I just had a co-worker tell me that he liked Trump because he was “strong”. Which is ludicrous enough, but the co-worker is gay and married. There is no candidate - no reality - that can overcome that level of delusion until the Feast of Leopards begins, and even then there are many who will insist that it isn’t happening.

By that measure, Lucas Hatton could have won in a cakewalk; he’s the current winner of the America’s Strongest Man competition. As you said, it’s a ludicrous reason to select a president and ludicrous to think that Trump is in any way strong. We’re centuries past the idea that the village chief is the one who can defeat all opponents in hand-to-hand combat.

He didn’t mean physically; he meant it in a “force of personality” sense. Which is sort of vaguely true but in a very bad way.

Over a hundred years ago, Theodore Roosevelt said, “Speak softly and carry a big stick.” It’s possible to exercise power and influence in a more subtle way than blustering. One is to establish and strengthen alliances like NATO.

I am gleefully anticipating the Feast of Leopards lol! Thanks for the chuckle.
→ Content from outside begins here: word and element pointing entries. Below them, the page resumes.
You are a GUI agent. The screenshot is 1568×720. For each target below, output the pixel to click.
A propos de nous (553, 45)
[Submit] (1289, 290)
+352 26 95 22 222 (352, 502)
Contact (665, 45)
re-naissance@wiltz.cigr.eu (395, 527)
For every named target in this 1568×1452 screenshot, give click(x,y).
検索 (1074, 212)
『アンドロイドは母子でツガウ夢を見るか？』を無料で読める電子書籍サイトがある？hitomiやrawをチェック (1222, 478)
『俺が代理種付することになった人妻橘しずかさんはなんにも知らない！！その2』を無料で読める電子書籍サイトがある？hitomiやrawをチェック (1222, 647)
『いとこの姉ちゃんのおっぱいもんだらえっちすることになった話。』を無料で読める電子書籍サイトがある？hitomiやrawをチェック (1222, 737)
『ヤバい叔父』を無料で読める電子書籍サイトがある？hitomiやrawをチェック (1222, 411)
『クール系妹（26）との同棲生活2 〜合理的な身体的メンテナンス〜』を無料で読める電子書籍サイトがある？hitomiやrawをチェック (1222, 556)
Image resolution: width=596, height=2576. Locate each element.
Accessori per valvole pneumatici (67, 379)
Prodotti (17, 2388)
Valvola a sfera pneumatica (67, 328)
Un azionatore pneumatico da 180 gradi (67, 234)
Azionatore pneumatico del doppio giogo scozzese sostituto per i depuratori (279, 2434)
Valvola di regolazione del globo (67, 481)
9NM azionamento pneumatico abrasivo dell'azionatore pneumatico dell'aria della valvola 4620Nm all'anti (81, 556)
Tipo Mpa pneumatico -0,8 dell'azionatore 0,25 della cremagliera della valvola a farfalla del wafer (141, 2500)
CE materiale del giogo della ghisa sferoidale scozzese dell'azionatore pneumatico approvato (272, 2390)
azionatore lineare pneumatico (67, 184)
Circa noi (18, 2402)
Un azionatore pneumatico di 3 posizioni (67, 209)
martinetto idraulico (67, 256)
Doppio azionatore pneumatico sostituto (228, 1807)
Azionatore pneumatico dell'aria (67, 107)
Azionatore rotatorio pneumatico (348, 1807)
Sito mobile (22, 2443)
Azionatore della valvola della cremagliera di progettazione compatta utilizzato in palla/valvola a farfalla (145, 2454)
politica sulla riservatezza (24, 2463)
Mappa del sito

Well with the electorate we have now, either the GOP either successfully runs more populists and the conservatives stay on board or they reject or lose the populists and the populists go elsewhere.

If there’s going to be a third party it’ll be made up of the populists, provided they don’t quit politics or go to the Dems. The traditional GOP voters have shown that they’ll keep voting for the populist version of their party.

The problem is that the leopards will not discriminate as to whose faces they eat, so either or both of us could be kitty chow in the not-too-distant future.

Oh I fully understand that and am ready to be devoured. I don’t care anymore.

That’s the way it’s always been. They used to be part of the Democrats and controlled that party; then moved to the Republicans when the Democrats embraced civil rights and took control of the Republican party.